Barbu
Cómo jugar al Barbu
El Barbu es un clásico francés y el antepasado de toda una familia de juegos de bazas «por contrato» (el King turco y el Trex de Oriente Próximo son sus primos). Es agudo, social y un poco cruel: en cada mano intentas no ganar las cartas equivocadas. Juegas contra tres bots.
La idea
No hay triunfo. Se reparte una baraja de 52 cartas, 13 a cada uno. Se asiste al palo de salida si se puede; la carta más alta de ese palo gana la baza, y el ganador paga lo que cobre el contrato de esa mano. Toda penalización es negativa: el objetivo es terminar la partida lo menos negativo posible.
Los contratos
Lo que hace al Barbu ser Barbu: el repartidor elige qué contrato se juega, y a lo largo de la partida cada uno de los cuatro repartidores juega cada contrato exactamente una vez —veinte manos en total—. Los cinco contratos negativos son:
- Sin bazas: cada baza que ganas cuesta −2.
- Sin corazones: cada corazón que te llevas cuesta −2.
- Sin reinas: cada reina cuesta −6.
- El Rey de corazones: llevarte el Rey de corazones cuesta −20.
- Sin las dos últimas: cada una de las dos últimas bazas cuesta −10.
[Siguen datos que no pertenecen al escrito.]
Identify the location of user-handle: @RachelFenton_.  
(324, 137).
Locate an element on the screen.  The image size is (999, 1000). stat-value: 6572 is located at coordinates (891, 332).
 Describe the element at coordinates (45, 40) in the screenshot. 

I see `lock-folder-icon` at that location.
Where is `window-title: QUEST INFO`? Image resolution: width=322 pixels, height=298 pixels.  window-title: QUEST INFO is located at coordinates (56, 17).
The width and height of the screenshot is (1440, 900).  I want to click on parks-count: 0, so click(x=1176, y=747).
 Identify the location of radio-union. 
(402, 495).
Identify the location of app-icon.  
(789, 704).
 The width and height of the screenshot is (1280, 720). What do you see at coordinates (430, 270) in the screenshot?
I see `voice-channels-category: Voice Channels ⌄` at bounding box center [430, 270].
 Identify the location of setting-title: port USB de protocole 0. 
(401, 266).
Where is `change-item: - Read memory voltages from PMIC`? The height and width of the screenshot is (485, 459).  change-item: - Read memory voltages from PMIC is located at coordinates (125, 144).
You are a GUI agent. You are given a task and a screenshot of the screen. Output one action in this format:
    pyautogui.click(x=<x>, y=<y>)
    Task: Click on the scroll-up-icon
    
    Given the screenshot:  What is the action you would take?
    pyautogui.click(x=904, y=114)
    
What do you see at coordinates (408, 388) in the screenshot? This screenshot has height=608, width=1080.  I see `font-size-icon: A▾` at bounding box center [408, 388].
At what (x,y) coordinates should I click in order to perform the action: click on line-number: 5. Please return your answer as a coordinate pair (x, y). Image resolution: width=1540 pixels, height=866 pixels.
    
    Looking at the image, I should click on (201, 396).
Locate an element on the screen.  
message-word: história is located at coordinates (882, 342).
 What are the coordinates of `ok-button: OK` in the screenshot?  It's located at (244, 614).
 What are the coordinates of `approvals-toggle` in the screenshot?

En los dos contratos de corazones no puedes salir de corazones hasta que se hayan roto (jugado sobre otro palo).
Puntuación
Las penalizaciones restan de tu puntuación, mano tras mano. Tras las veinte manos gana quien tenga la puntuación más alta, el que esquivó más daño.
Estrategia
Lee el contrato y deshazte pronto del peligro: en «Sin reinas» suelta las cartas altas de los palos donde tengas una reina; en «El Rey de corazones» nunca te quedes atrapado ganando una baza de corazones mientras el Rey siga fuera. Cuando te toque repartir, elige el contrato en el que tu mano esté más segura: ese es todo el arte del Barbu. Esquiva bazas jugando la carta más alta que aún pierda. Toca una carta para jugarla; las legales se resaltan, y cuando repartes eliges el contrato con botones. N empieza una partida nueva.